• [Consigne]: Reprenez le texte consacré à Ciné Sens et à l'accessibilité au cinéma juste après sa dernière phrase, et poursuivez-le.

• [Texte extrait]:
---*---

Quel rôle le CNC a-t-il joué pour Ciné Sens ?

Le CNC est arrivé assez vite dans la vie de Ciné Sens en nous soutenant par le biais d’une subvention issue du département des publics. Par ailleurs, nous essayons de suivre de près les différents objectifs fixés par le CNC en matière d’accessibilité au cinéma pour les personnes en situation de handicap sensoriel et de relayer sur notre site l’ensemble des initiatives mises en place par le CNC sur ce sujet. Enfin, Ciné Sens fait partie de l’observatoire de l’accessibilité créé par le CNC. Dans le cadre de cet observatoire, nous sommes réunis deux fois par an avec l’ensemble des acteurs de la filière (associations de personnes en situation de handicap, production, distribution, salles, télévisions, plateformes, prestataires techniques, audio-descripteurs, sous-titreurs…) pour mettre en place des projets et dresser un état des lieux du secteur en matière d’accessibilité.

Pourquoi avoir choisi de vous focaliser sur le handicap sensoriel ?

Au moment où nous avons créé Ciné Sens, la question de l’accessibilité au cinéma pour les personnes en situation de handicap sensoriel était un sujet d’actualité. En effet, la conjonction de l’avènement du numérique et de l’arrivée à échéance de la loi handicap posait plus particulièrement la question de l’accessibilité des personnes en situation de handicap dans les cinémas. L’accessibilité ne se réduit plus au simple cadre bâti et à l’accessibilité aux lieux pour les personnes à mobilité réduite. La loi demande aussi l’accessibilité des services et le numérique offre des solutions. Le sujet s’est ainsi élargi aux films et à la manière d’adapter ces contenus à des personnes sourdes, malentendantes, aveugles et malvoyantes. À cette époque, il s’agissait d’un nouveau champ en matière d’accessibilité qui s’ouvrait aux professionnels et face auquel ils étaient moins habitués. C’est avant tout pour cela que nous avons décidé de développer l’association. Afin de donner aux professionnels des clés et des outils sur ce sujet.

---*---

• [Extraits de données]:

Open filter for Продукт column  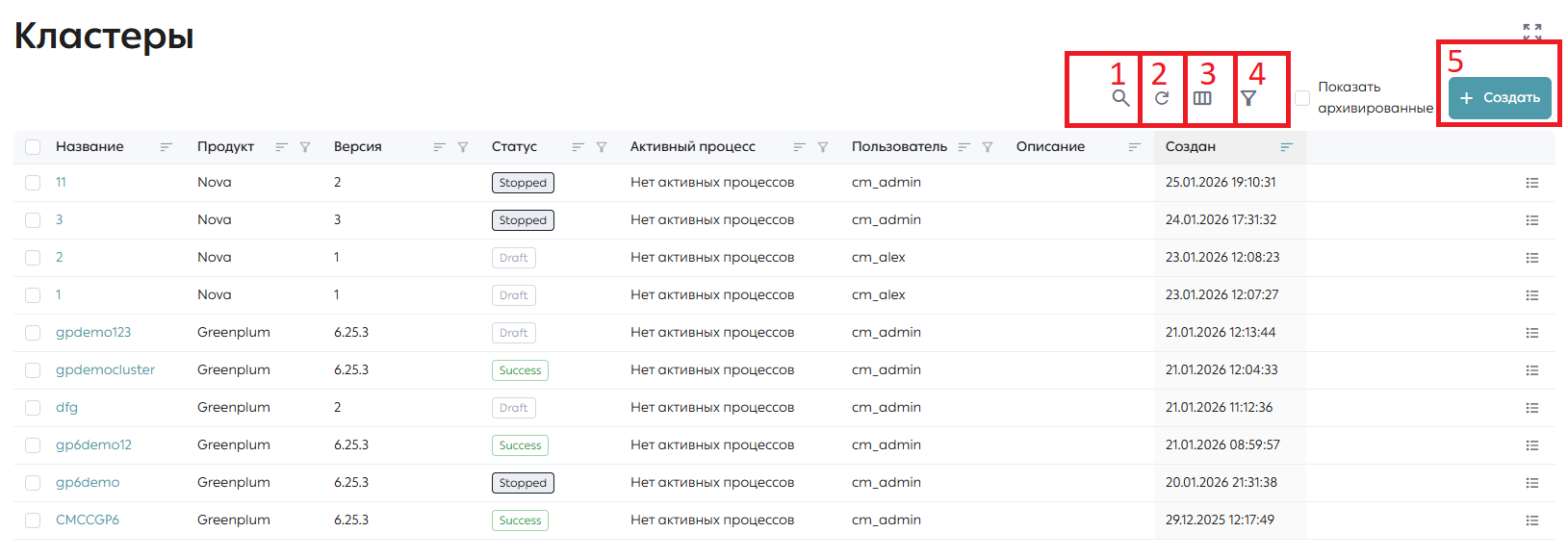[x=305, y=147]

---*---

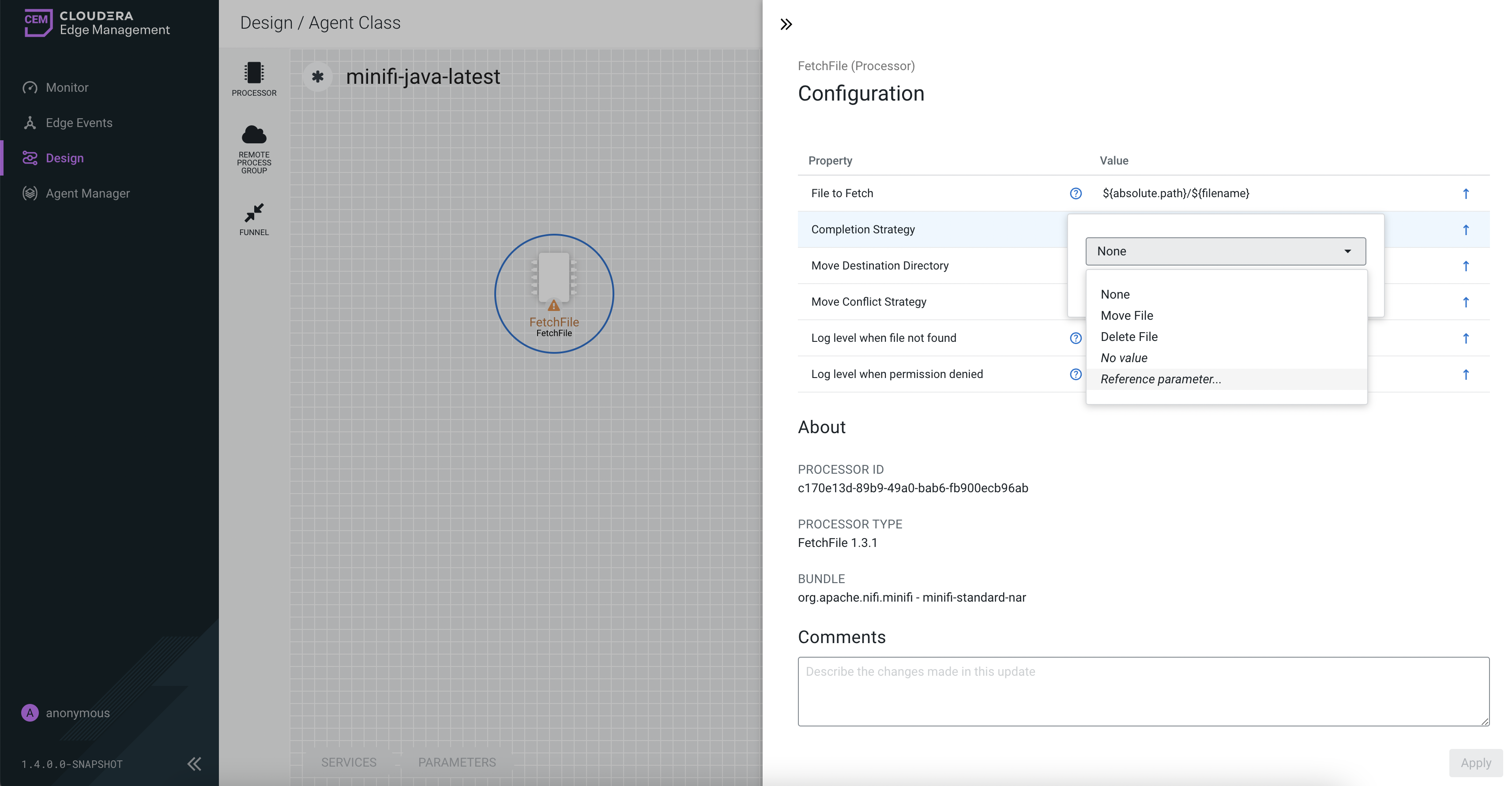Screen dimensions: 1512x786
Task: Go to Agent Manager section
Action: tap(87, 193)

---*---

• [Résultat de l'exercice]:
Ciné Sens souhaite créer des passerelles entre les spectateurs en situation de handicap sensoriel, la sphère associative qui les accompagne et les soutient, ainsi que les professionnels du cinéma.

Pouvez-vous revenir sur le projet pour lequel vous avez été lauréat des « Uns et les autres » ?

Nous avions en tête de mettre en place une formation de formateurs à l’accessibilité en salles des personnes en situation de handicap sensoriel. En effet, lors de nos différentes actions menées sur le terrain, nous avons été amenés à réunir des personnes de la filière du cinéma (distributeur, auteur, producteur, exploitants, organisations, associations…) et des personnes en situation de handicaps sensoriels intéressées par le cinéma et la question de l'accessibilité. Nous nous sommes rendu compte qu’en amenant les professionnels à échanger sur ces questions d’accessibilité avec des spectateurs en situation de handicap, les discussions étaient constructives. Ce projet synthétisait donc un certain nombre de nos actions et expériences menées dans le cadre de Ciné Sens sans que nous sachions comment le mettre en œuvre. C’est à l’occasion d’un événement au CNC que j’ai pris connaissance de l’appel à projets « Les Uns et les autres ». Nous y avons participé et remporté l’appel à projets. Durant les six prochains mois, nous rentrons dans la phase de conception de la formation. Cette phase s’appuiera sur des consultations d’experts et de partenaires spécialisés dans la conception de formation. Nous nous appuierons sur l’expertise du pôle Pixel qui est organisme de formation ou de l’Agefiph pour l’adaptation de la formation aux personnes en situation de handicap. Concrètement, ce projet vise à constituer des groupes de 10 à 12 membres intégrant des personnes en situation de handicap et des professionnels du cinéma. Après cinq à dix jours d’échange et de formation, ces intervenants pourront ensuite proposer et animer à leur tour des actions de sensibilisation à destination des professionnels du secteur. Trois sessions d’accompagnement seront proposées ensuite par le Pôle Pixel à Lyon pour que les formateurs proposent leurs actions de sensibilisation. Les formations débuteront à partir du deuxième trimestre 2024.

Rencontres organisées à l'Unadev de Lyon avec des spectateurs déficients visuels Ciné Sens

Quelles sont vos attentes avec ce projet ?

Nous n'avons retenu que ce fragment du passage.